Thank you Republicans!
The party of fiscal responsibility has strong-armed the President and what little is left on the Democrats in Congress to extend the Bush Tax cuts for another two years at a cost of "just" $830Bn to the little people who still have to pay taxes. They accomplished this by allowing the Democrats to extend $56Bn of additional unemployment relief to the 2M families who were cut off on Friday and were about to go their first week without checks with just 17 shopping days left until Christmas. Of course, the Democrats don’t just bend, they BREAK and the Republicans also got a 30% reduction in the estate taxes that are projected to cost an additional $66Bn to the people who don’t have $5M estates. Merry Christmas, rich folks – Lloyd bless us, everyone!

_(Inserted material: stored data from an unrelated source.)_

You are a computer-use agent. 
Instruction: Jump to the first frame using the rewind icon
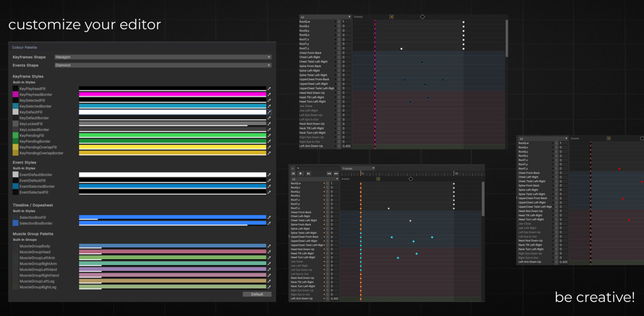(293, 173)
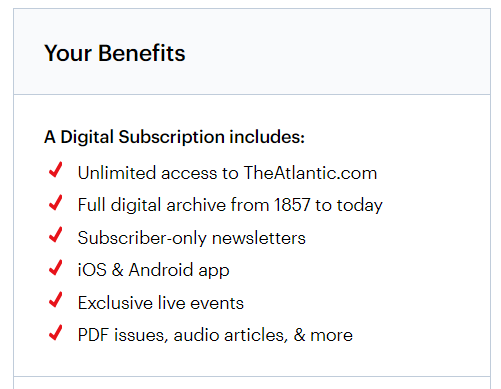Click the checkmark next to Full digital archive

pyautogui.click(x=56, y=202)
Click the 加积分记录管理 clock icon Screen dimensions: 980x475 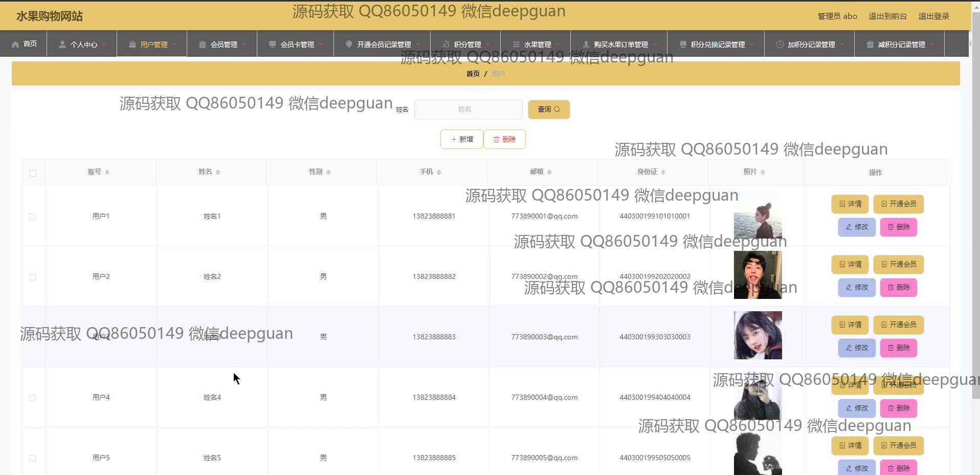click(x=779, y=45)
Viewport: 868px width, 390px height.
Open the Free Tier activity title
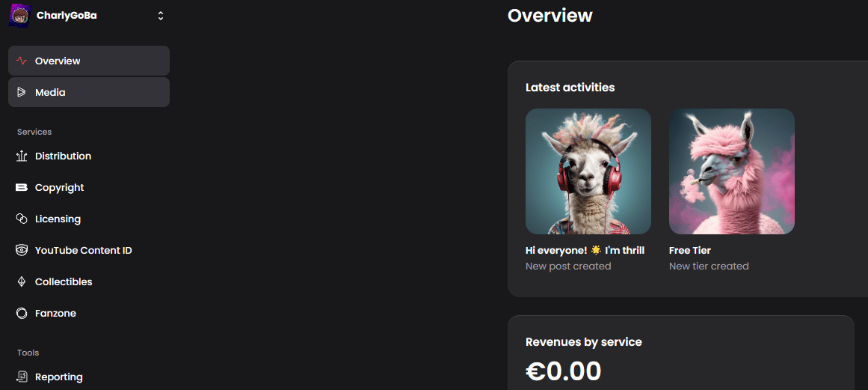(x=690, y=251)
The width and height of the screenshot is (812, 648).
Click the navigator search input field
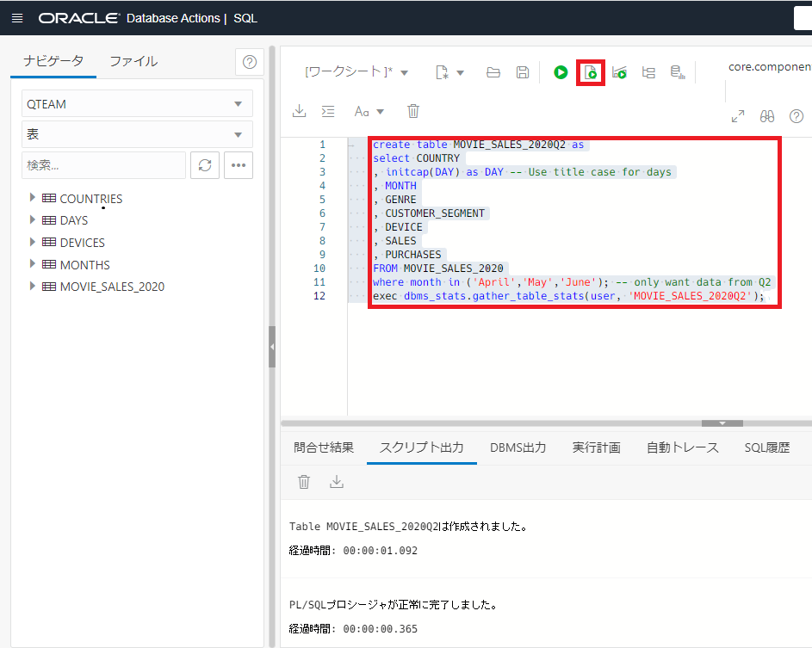[102, 165]
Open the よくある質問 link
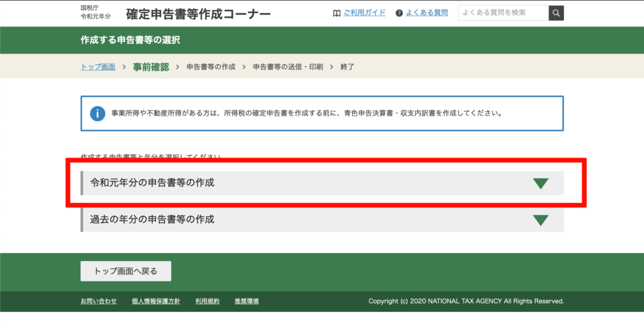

"But Phil," you may ask "who actually does pay taxes?" When your deficit is about as high as your net collections – the answer is: No one really – or not anyone who matters, anyway. As I’ve often told you, our Corporate Overlords actually pay just 2.4% of our GDP in taxes, just $138Bn last year which was less than the $6Tn in bailouts they collected by a factor of 43 – no wonder they are doing so well! As you can see from the chart, Estate and Excise taxes are barely a point on the graph and Individual income taxes are barely 6% while Employment Taxes have jumped from 1.5% of GDP in 1950 to 7.5% today – that’s a 400% increase but don’t worry, it only affects your first $106,800 in income – after that, ZERO! That way, if you earn $1M, the jump in payroll taxes from $1,250 to $6,250 is just 0.5% of your income vs the 5% increase borne by a person earning $100,000 or less.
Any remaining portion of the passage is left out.